Excerpt provided ->
● ● ● ● ● ● ●
Tolstoy’s words indeed place you right smack in the battle. I could smell the gunpowder. I could hear the whistle of musket balls and I could feel the thud of “French pancakes”, as the Russian infantry fondly referred to cannon balls.
I’m stuck with my reading. Work has gotten in the way. But those Austrian battlefields are just too damn exciting. I have no intention of making a hasty retreat.
February 22nd, 2011 at 10:28
I admit I found the chapters on the new Count Bezukhov and the botched matchmaking at Bald Hills more engaging, but Nicolas Rostov makes the chapters focusing on the war quite interesting.
Rostov acts like a high school freshman: transparently impressionable, idealistic, self-conscious to the point of absurdity. But that’s just the point, one cannot just brush it off as absurd, because these very traits Tolstoy describes in Rostov resonates with the reader who, at some point in life, has gone through some period of hero worship over a superior (a teacher perhaps, or an older schoolmate) and experienced this same ridiculous need to prove one’s self, even over the most trifling matters.
It’s interesting to note how Prince Andrei, on first meeting Rostov, so easily gauges Rostov for the green eager beaver he still is. Which makes me wonder about Andrei. Tolstoy does not explain how Prince Andrei came to be this sad, lonely man (other than Pierre, he has no other real friends). In spite of his father’s dysfunctional child-rearing, both father and son communicate well enough, and both are after the same ideals. And how did this man, with his keen judgment of character, end up with Lise, who is all about happiness and light? Did he love her at one point? Every time these two are in the same room together, my impression of Lise is of this flighty socialite who flirts with all the men while her husband observes from the sidelines. But without Andrei in the picture, my sentiments turn favorable: Lise is a very positive person, and in spite of the overpowering gloom of Bald Hills she manages to choose to be happy.
The real battle may have happened at Austerlitz, but it’s these little battles between and within Tolstoy’s well-honed personalities that make War and Peace such a fun read.
February 23rd, 2011 at 18:47
My sentiments exactly… I don’t know why I put off reading War and Peace for the longest time ever. And the plot thickens! Russia is at war with Napoleon which begins at the Battle of Schongrabern (such Russian bravery) and ends in defeat at the second battle which later on will culminate in several more undecided battles. Maybe partly because- as the Russian diplomat Bilibin writes in his letter to Prince Andrei, “The Prussians are our faithful allies, who have betrayed us only three times in three years. We take up their cause. But it turns out that the enemy of the human race a.k.a. Napoleon pays no attention to our fine speeches, and in his savage and impolite manner falls upon the Prussians without giving them time to finish the parade they’ve begun, beats the stuffing out of them in two seconds, and installs himself in the palace at Postdam”.
● ● ● ● ● ● ●
What is being asked -> According to the reader comments on War and Peace above, what did the Russian infantry fondly call cannon balls?

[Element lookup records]
● ● ● ● ● ● ●
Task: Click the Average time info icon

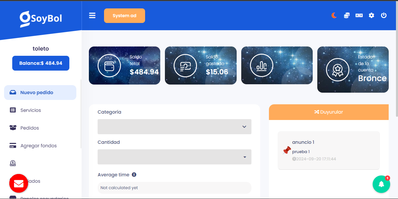Action: coord(134,175)
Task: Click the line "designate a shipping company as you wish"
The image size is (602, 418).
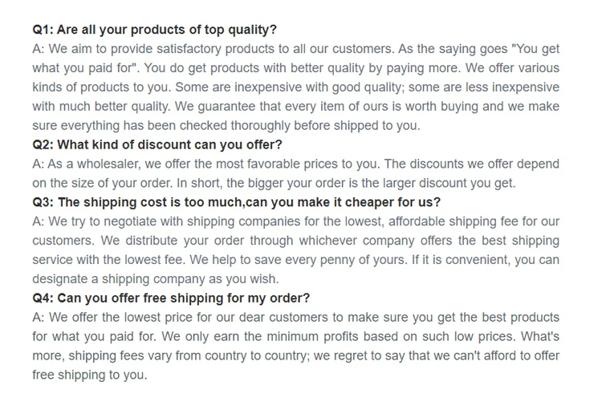Action: tap(156, 279)
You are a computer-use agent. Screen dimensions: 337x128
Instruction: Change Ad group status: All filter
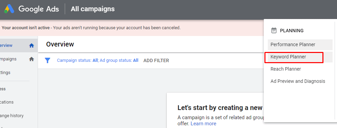(x=119, y=60)
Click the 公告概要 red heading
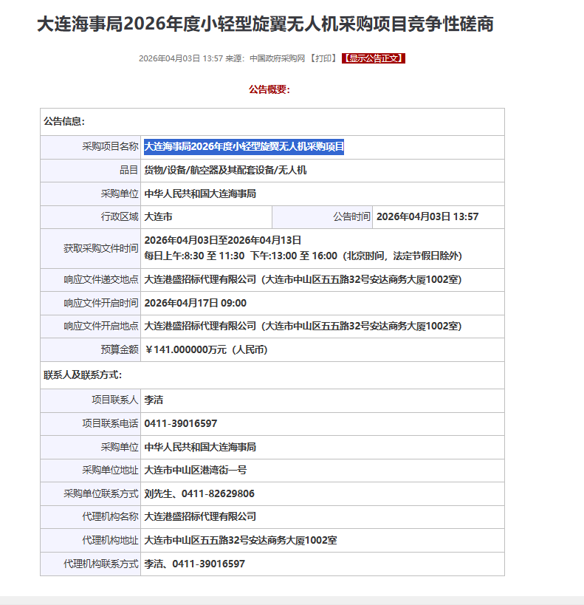 269,89
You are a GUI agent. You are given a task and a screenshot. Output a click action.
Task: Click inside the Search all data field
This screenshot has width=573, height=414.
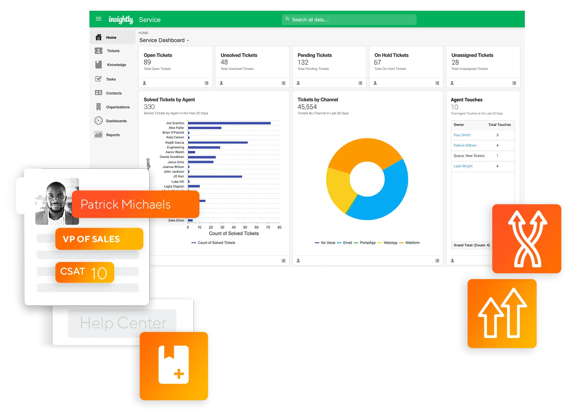coord(349,19)
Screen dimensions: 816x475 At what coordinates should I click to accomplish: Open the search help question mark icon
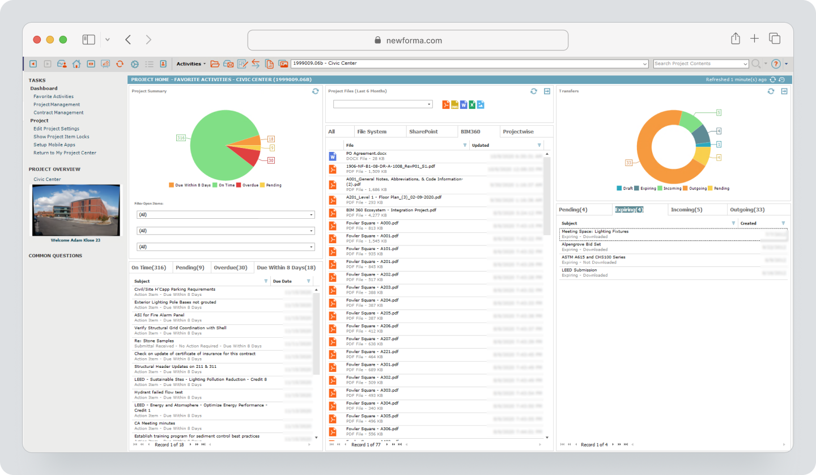(x=776, y=63)
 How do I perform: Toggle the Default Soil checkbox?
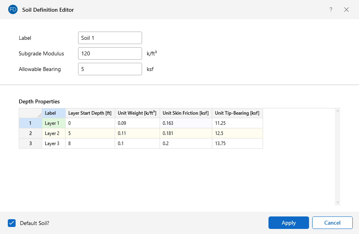point(11,223)
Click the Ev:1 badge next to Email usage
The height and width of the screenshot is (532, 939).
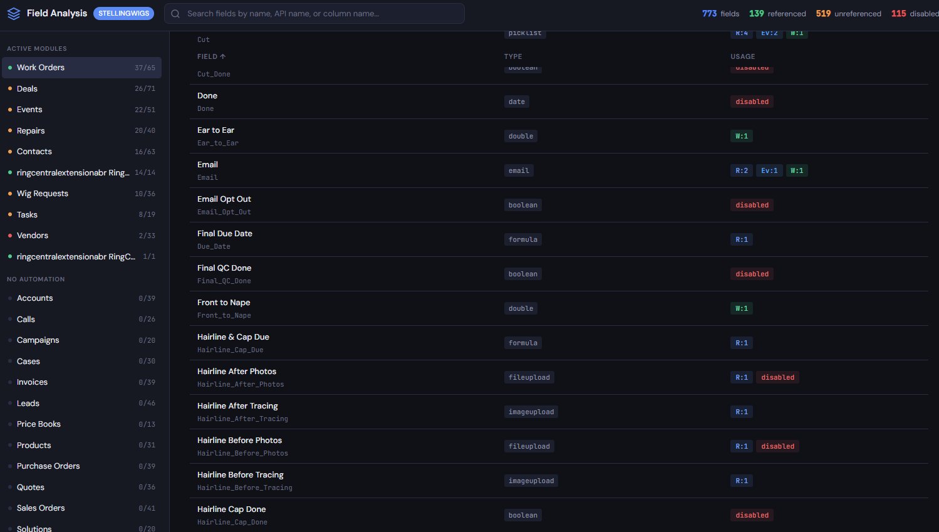769,170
● ● ● ● ● ● ●
Result of the exercise -> They called them "French pancakes."